--- Your goal ---
Extend the conversation about Manchester United pulling out of the Amazon documentary, starting right after its final sentence.

>> Begin Selected extract

Jonathan, you tweeted yesterday about that.
You just mentioned the Amazon documentary, Manchester United pulling out of that.
Seems like a very good idea for Manchester United to pull out of an Access All Areas documentary.
Yeah, I think for everyone except anyone who likes Manchester United, it would have been an all-time documentary.
Possibly forecasting their relegation this season, it would have been chaotic.
And I think that is the reason that from reading the reports, I think it's from David Ornstein, that
Ruben Amarim appears to have vetoed the whole idea.
And I think everybody else at the club was kind of pushing it along and was keen.
But the manager has found sense and said, I don't think it's a great idea to film a documentary when about 15% of my squad is pretty much on strike looking for other clubs and could still be around and have all access behind the scenes footage of that and our sort of our current situation.
So yeah, I mean, it would have brought in from the reports £10 million to United, which apparently is significantly more than any other documentary Amazon have paid.

>> End Selected extract
>> Begin Listed entries

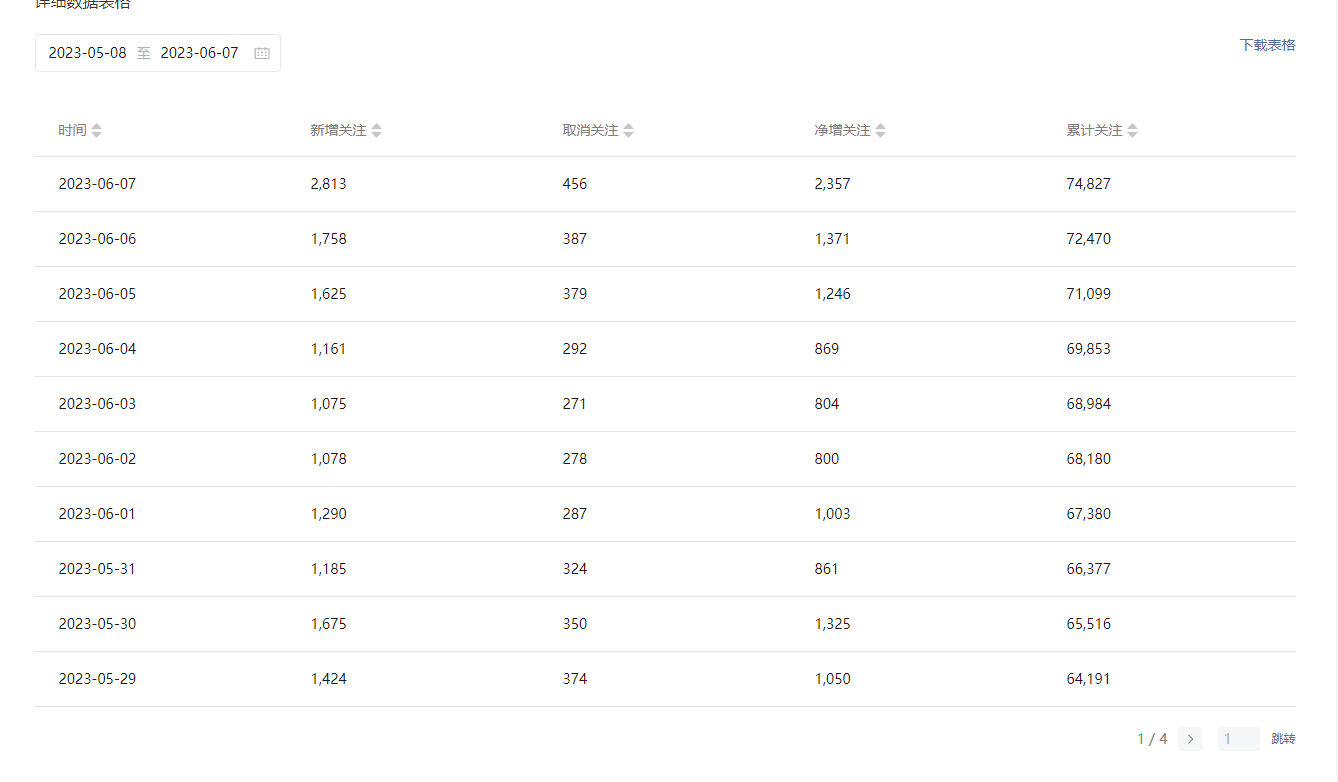Sort by 净增关注 column icon
The image size is (1338, 782).
[881, 131]
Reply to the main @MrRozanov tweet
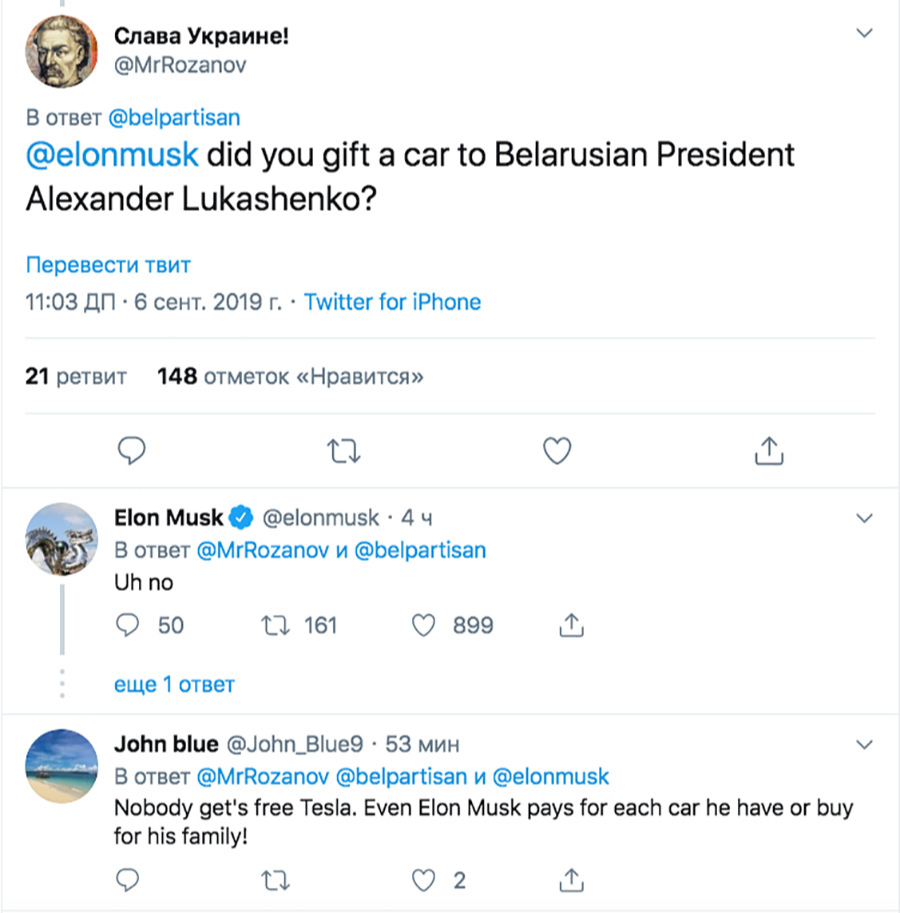This screenshot has width=900, height=913. [x=132, y=451]
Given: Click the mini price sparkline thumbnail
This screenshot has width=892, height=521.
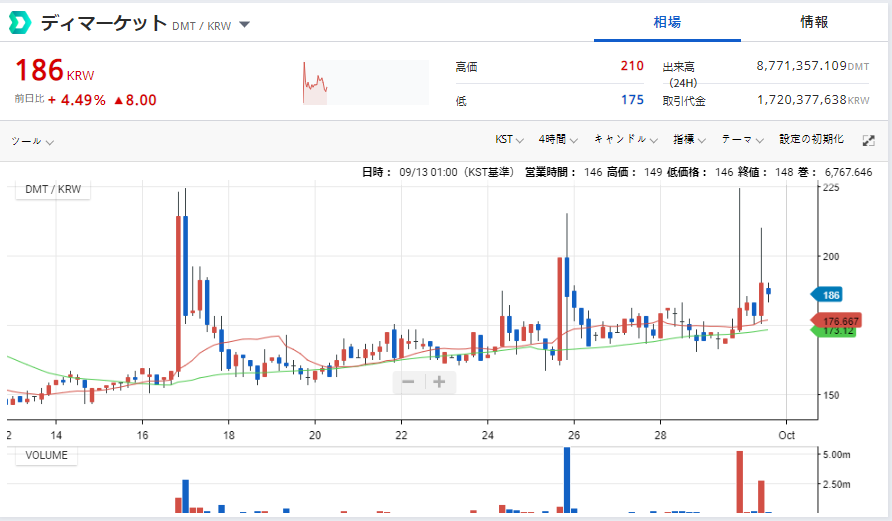Looking at the screenshot, I should (x=316, y=83).
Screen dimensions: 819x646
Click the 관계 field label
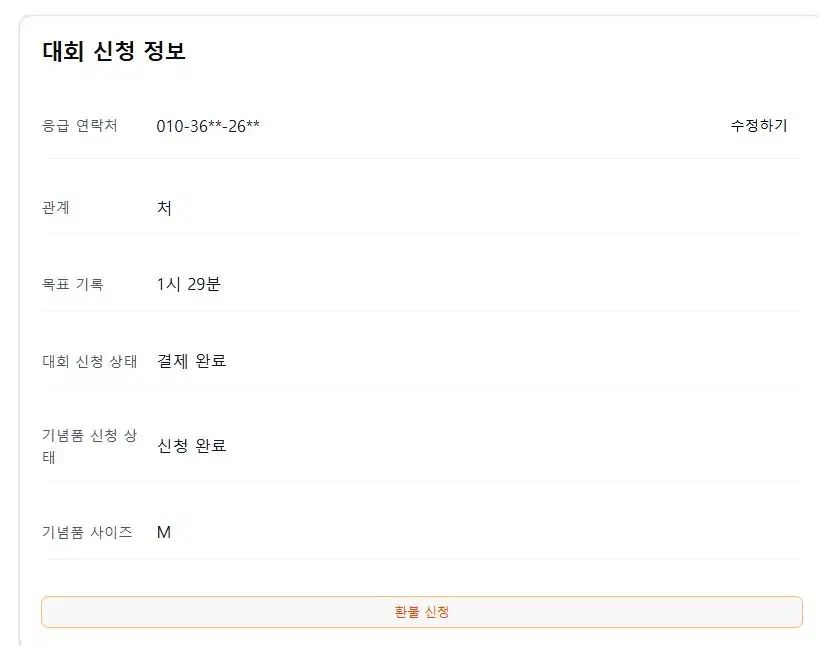point(56,208)
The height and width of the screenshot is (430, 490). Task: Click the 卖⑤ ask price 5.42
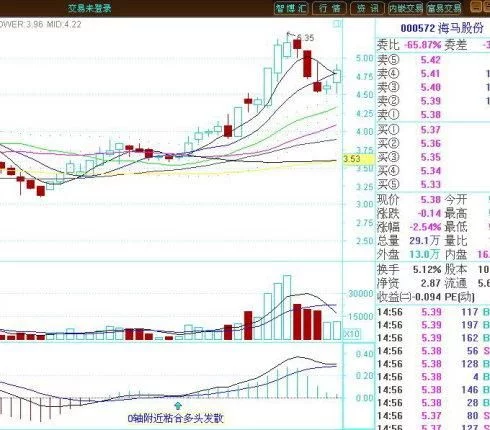430,60
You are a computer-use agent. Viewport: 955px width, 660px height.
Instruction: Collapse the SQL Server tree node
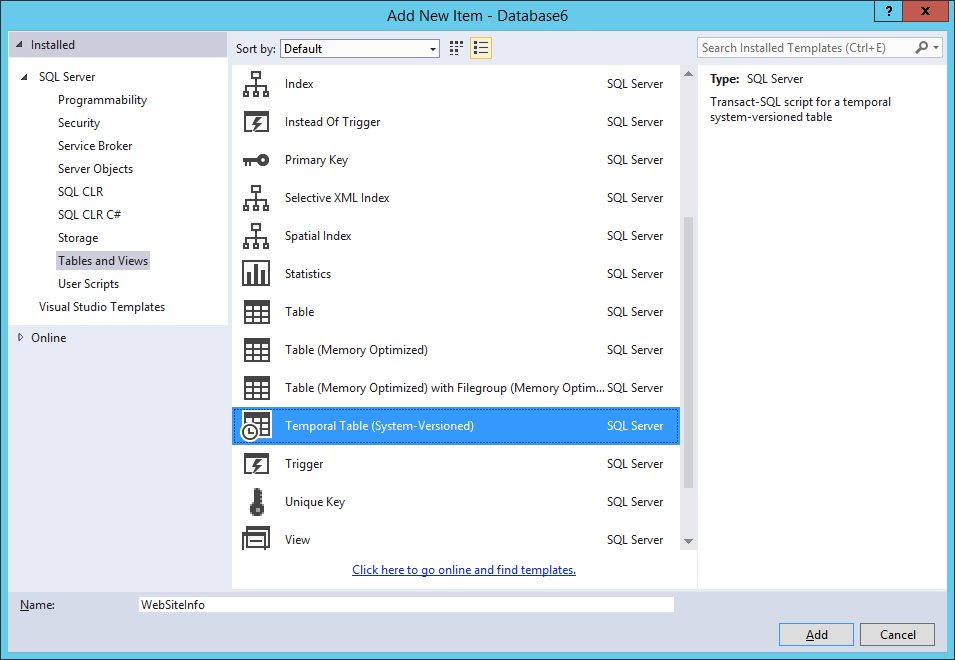(x=25, y=77)
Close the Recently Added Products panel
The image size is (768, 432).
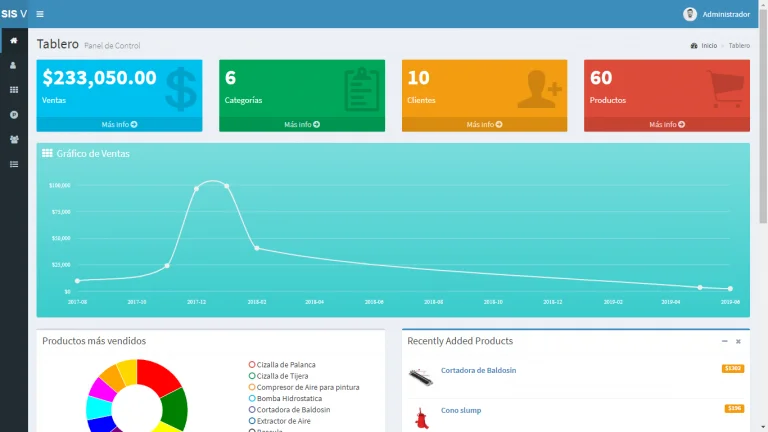coord(739,341)
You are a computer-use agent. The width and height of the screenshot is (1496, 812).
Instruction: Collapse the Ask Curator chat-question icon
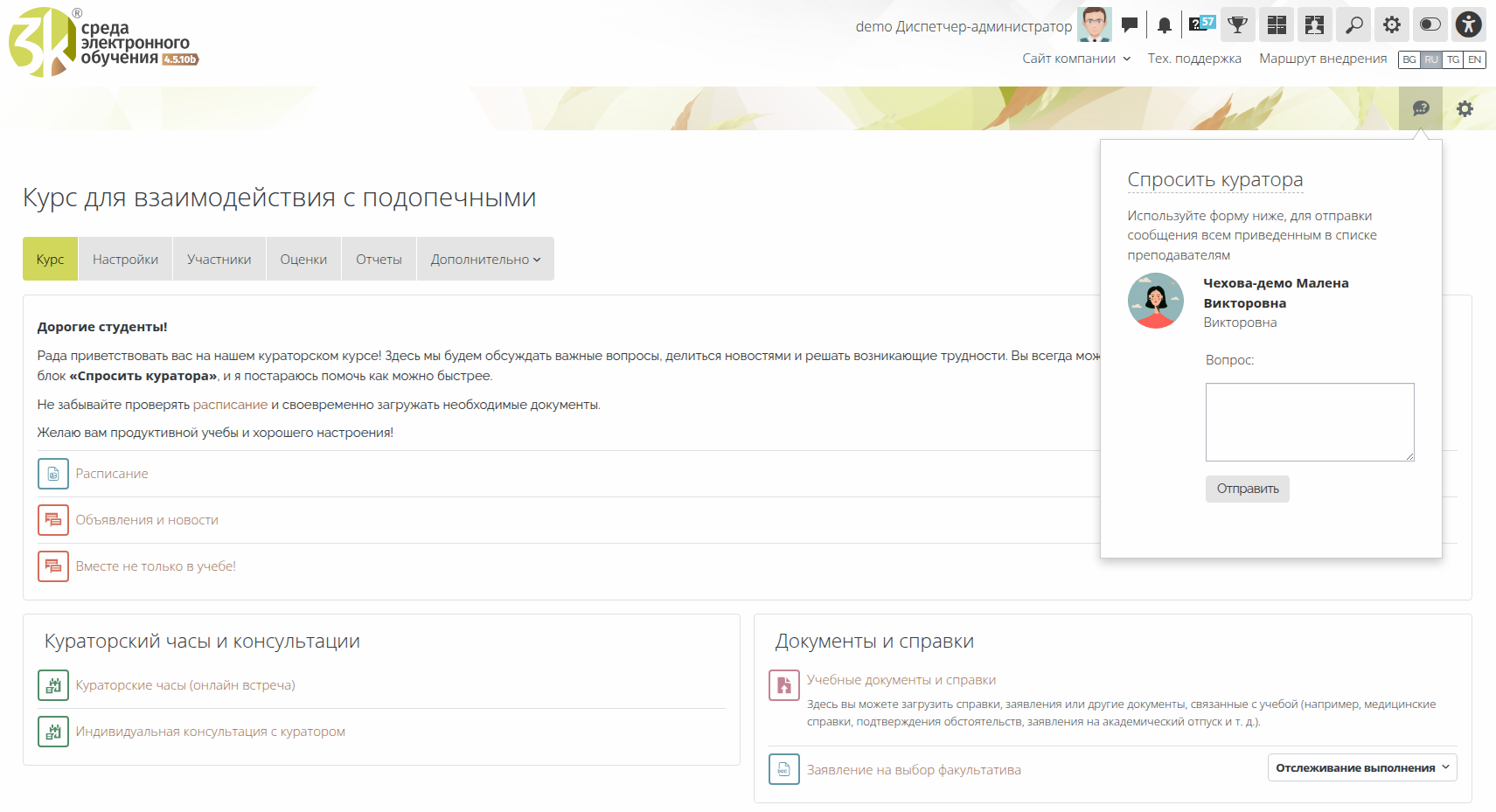click(1421, 108)
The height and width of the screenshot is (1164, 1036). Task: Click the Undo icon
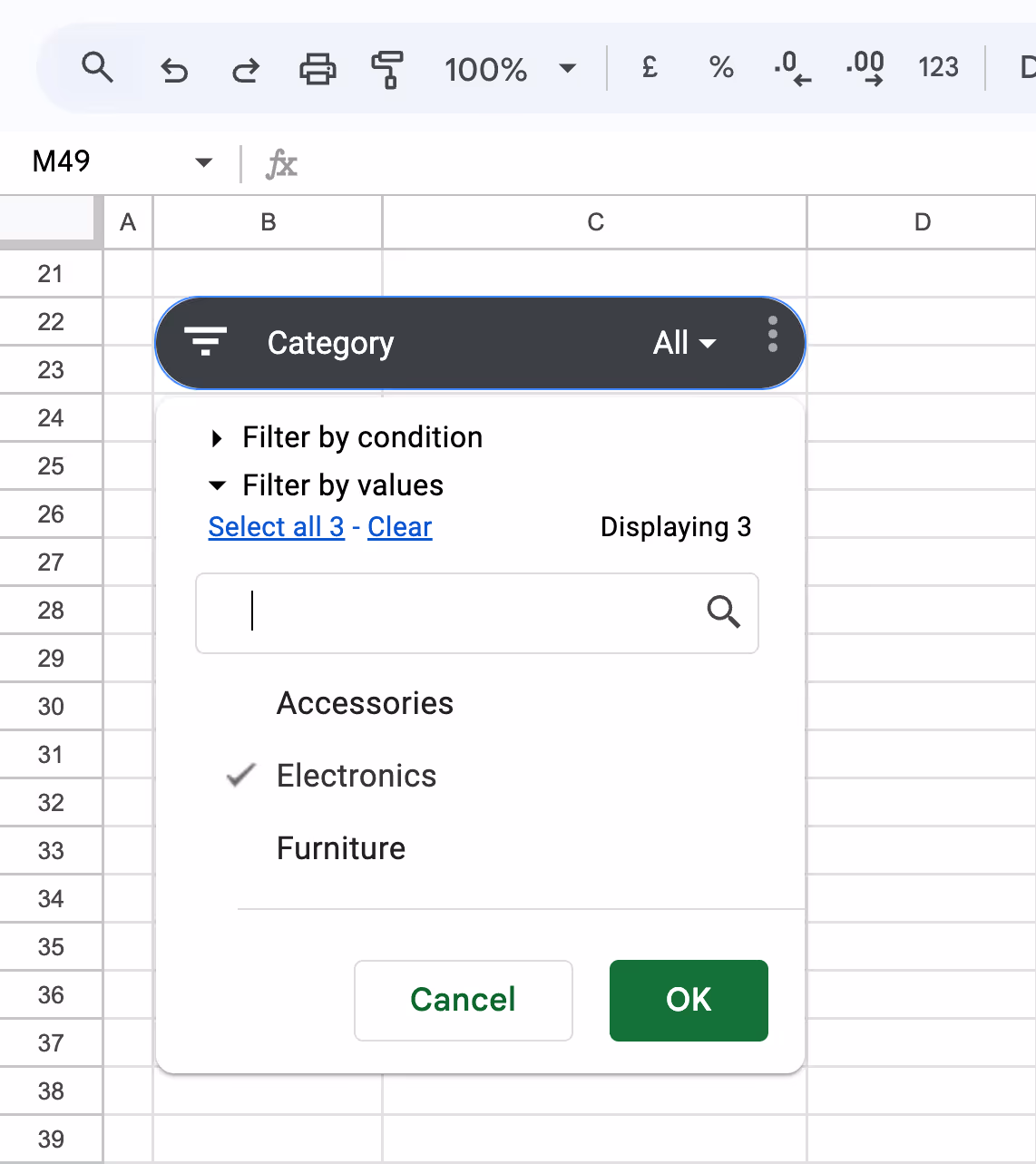coord(174,68)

>> End Listed entries

--- Reply ---
They've obviously done all or nothings with Spurs, I think Arsenal, Manchester City as well, which surprised me a little bit in terms of the money they would pay.
I think, I don't know if that a good deal, 10 million?
Because it seems if United were so interested in entertaining the idea for just 10 million, is that a statement on how bad the finances are there?
Or is that kind of like too good to turn down that money?
10 million, I think, is a lot of money for United right now.
Things have changed up there.
You have to sack a lot of tea ladies to make that kind of savings, to put this in terms that Jim Radcliffe might, you know, appreciate.
But I guess
the key problem with those documentaries is just summed up in the fact that they've gone, nah, because the whole thing is they're never as warts and all as they need to be to be entertaining, those things.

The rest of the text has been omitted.